抜粋:
★ ★ ★ ★ ★ ★ ★

30分くらいかな?結局IDの上限に達したということで解散がアナウンスされた。このまま帰るのはもったいないので向かいのクラブに入ってBig Roomが爆音で流れる中、静岡から来た韓国コスメが好きな大学生の女の子と仲良くなれる人間ならこんな文を書いていないので、おとなしく家に帰った。無。

全感覚祭のオペレーションがまずかったとか、不満があるとかはまったくない。(ちゃんと公式に「混むから早めに来て」、って書いてあるからね。入場できなかったのはおっとり駆けつけた私が悪かった。)良かったとは言えないかもだが急な延期でむしろすごいなと言うのが正直なところ。

むしろ私が感じたのは新しさと面白さだ。正確にはイベント自体には参加していないからこんなこと書くのもうどうかと思うんだけど…。

今まで私が行ってきたライブはいずれも料金が発生していた。酔っ払っている人や潰れている人ももちろんたくさん見たが、共通しているのは金を払ってでもバンドが見たい、またはライブハウスが好きという人でほぼ観客が構成されていたこと。

私の想像力は「無料だととにかくとりあえず来てみる、という人が多いこと」に追いついていなかった。来た人の大半がバンドに興味がないということはないし、彼らはむしろ音楽好きなんだろうと思う。

★ ★ ★ ★ ★ ★ ★

提供資料:

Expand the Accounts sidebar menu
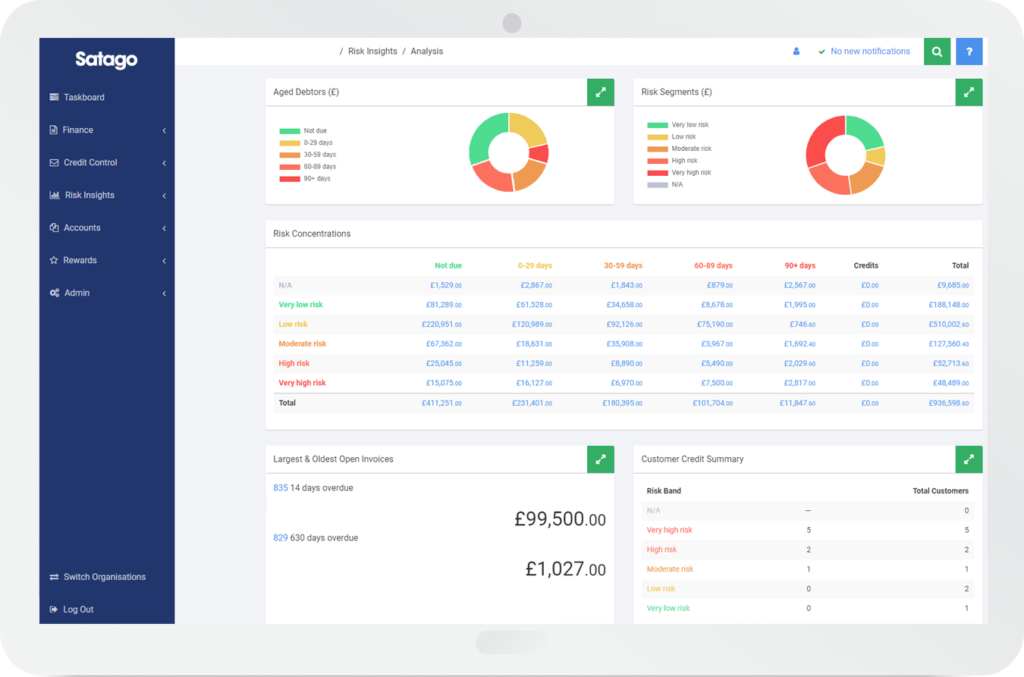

★ ★ ★ ★ ★ ★ ★

問題の詳細: 全感覚祭についての文章を、最後の文の後から書き継いでもらえますか？ この資料は別の出典から取ったものです。

模範解答:
ただ例えばまさに同時期に開催しているカッパンクというイベント、去年行って相当な人出だと思ったのだけど、やはり全感覚祭とは雰囲気が違う。

以前同じく渋谷のRuby Roomで日本のGRANULEを見ていたらたまたま来ていたおしゃれな男性に「面白いイベントだねー」と話しかけられた事がある。彼は出ているバンドを全く知らなかったけど、たまたま渋谷にいて面白そうだからRuby Roomに来たのだろう。私は違和感があるけど、むしろイベントとしては非常にいいことだと思ったし、今もそう思っている。

時間帯と場所も共通点あって、全感覚祭にはこの感覚があるなと思った。

重ねて言うけど私は「騒ぐのが好きな人達がほぼ無料を魅力に来て楽しみ、私のような普段金を払っている本当の音楽好き(そんなこと思ってないよ)が弾かれてしま」ったとは全く思っていない。

私は以前ネットの有名人みたいな人が音楽などのイベントのチケットはオークションなどで値が上がるのはむしろ市場としては普通のことで望ましい、というようなことを行っているのを見て非常に腹が立ったことがある。

市場原理では正しいのかもしれないが、そうすると次第にそういったイベントは金を持っている人だけのものになってしまうからだ。金がない人たち、学生や貧乏人はどうすんだろ。またチケット自体に価値があるから転売人も増えて本当に見たい人が見れないじゃんと思ったわけ。でも今この日本では貧乏なのは自己責任なんだよね。お前の努力が少ないので金が無いのよ、ってわけだ。(つまり頑張れば必ず報われるって思ってんだろうか?)

以前日本の音楽レーベル3LAの方がkillieのメンバーが「GEZANは時代性がある」といっていたということを言ったいたことがあった。(伝聞の伝聞なんで間違っていたら申し訳ない)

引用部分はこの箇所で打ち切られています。